• **Extrait**:
┄┄┄┄┄┄┄┄┄┄┄┄┄┄┄┄┄┄┄┄

Delon est une superstar, Belmondo aussi. Ils l’ignorent, mais leur rivalité au box-office sur le terrain du film policier n’en est encore qu’à ses balbutiemens ; pourtant il est déjà temps de les inviter façon “réunion tant attendue des monstres sacrés”, comme vingt-cinq ans plus tard Michael Mann le fera d’Al Pacino et Robert De Niro dans Heat. Totalement fétichiste d’un certain idéal de banditisme publicitaire (jusqu’au titre métonymique qui remplace le Bandits à Marseille du livre de Saccomano), le film est aussi une photographie unique des sortes de reflets inverses qui opposant les acteurs, l’un parfaitement vitaliste, l’autre totalement funèbre – pas besoin de préciser lequel. Presque trente ans plus tard, ils se retrouveront pour un tardif match retour intitulé Une chance sur deux et signé par Patrice Leconte. Le public ne sera pas au rendez-vous.
Un film assez à part, peut-être son plus beau, sur un professeur dépressif muté dans une petite ville italienne où il va se lier à une jeune élève. Dans un décor hivernal, sous une apparence étonnamment négligée, Delon n’a jamais semblé aussi vulnérable, aussi friable, et le film parvient à totalement transformer le prisme erotisant par lequel on s’était habitués à regarder sa solitude. Un Delon loser, miné, et donc encore plus tragique.

┄┄┄┄┄┄┄┄┄┄┄┄┄┄┄┄┄┄┄┄

• **Données sources**:
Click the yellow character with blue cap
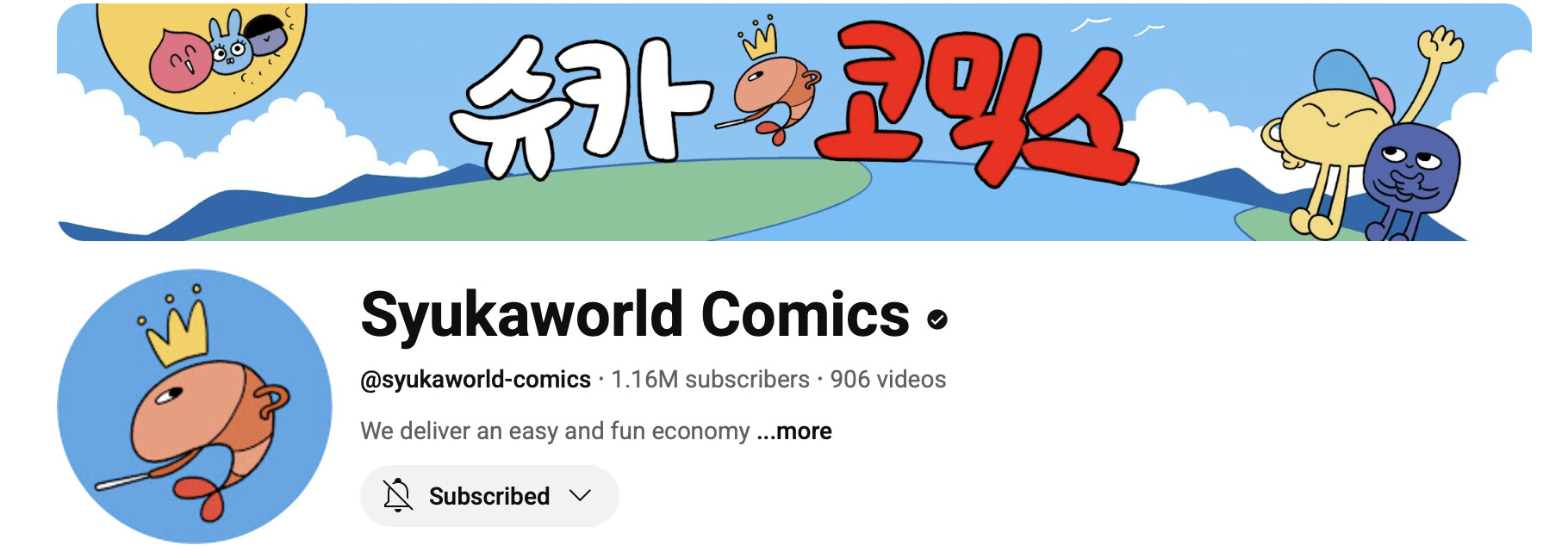The image size is (1568, 558). pyautogui.click(x=1344, y=129)
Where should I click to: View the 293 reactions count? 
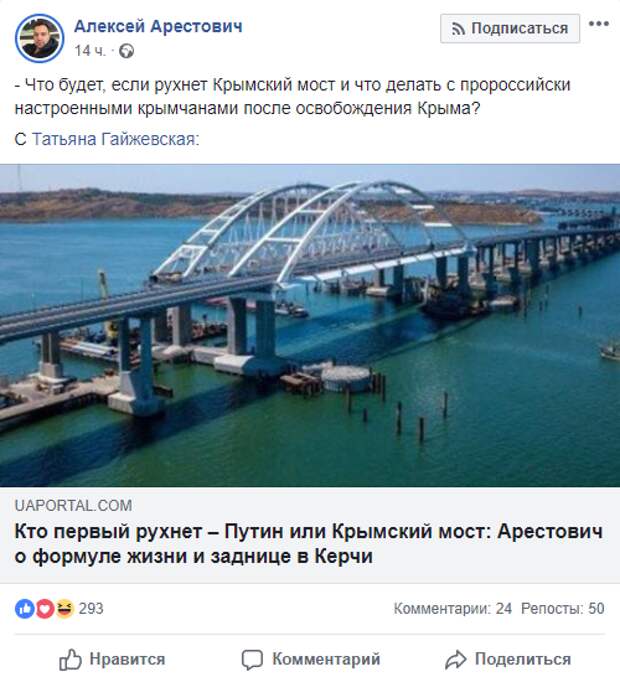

┄┄┄┄┄┄┄┄┄┄┄┄┄┄┄┄┄┄┄┄

D'après l'extrait, qui a réalisé Une chance sur deux ? Les données ne sont pas nécessaires ici.

Patrice Leconte.